▶ _DATASET RECORDS_:
· · · · ·
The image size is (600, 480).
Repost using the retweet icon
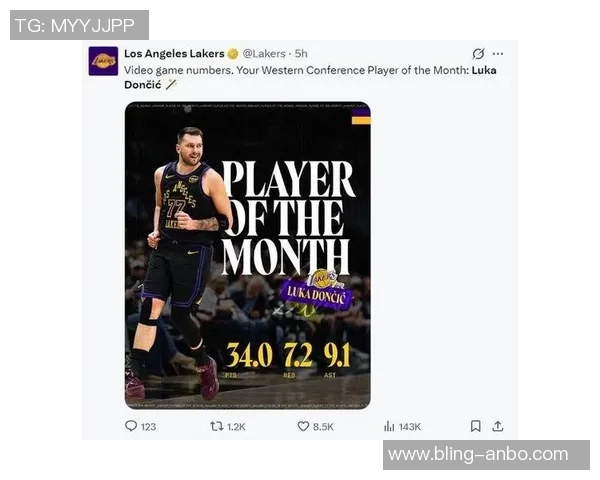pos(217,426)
· · · · ·
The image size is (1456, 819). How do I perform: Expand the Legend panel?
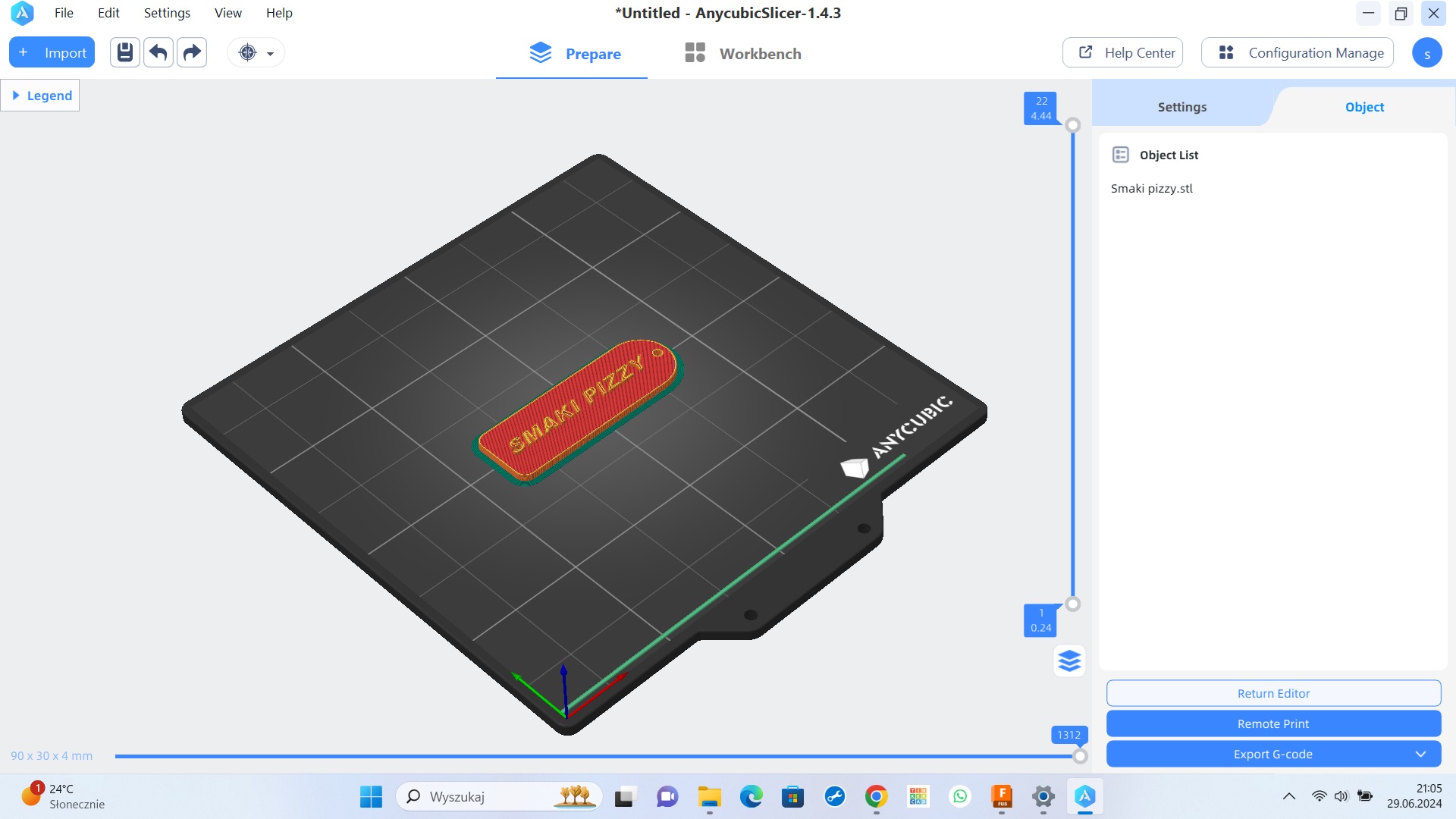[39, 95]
· · · · ·
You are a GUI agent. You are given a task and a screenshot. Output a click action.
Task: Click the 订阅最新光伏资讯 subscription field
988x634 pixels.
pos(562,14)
· · · · ·
▶ _PROBLEM TO WORK ON_: Turn the items from the line with "The image size is (600, 480)." up to and including the line with "pos(217,426)" into a numbered list, skipping any blank lines and leaving out the pictures.

▶ _RESULT FOR THIS EXERCISE_:
1. The image size is (600, 480).
2. Repost using the retweet icon
3. pos(217,426)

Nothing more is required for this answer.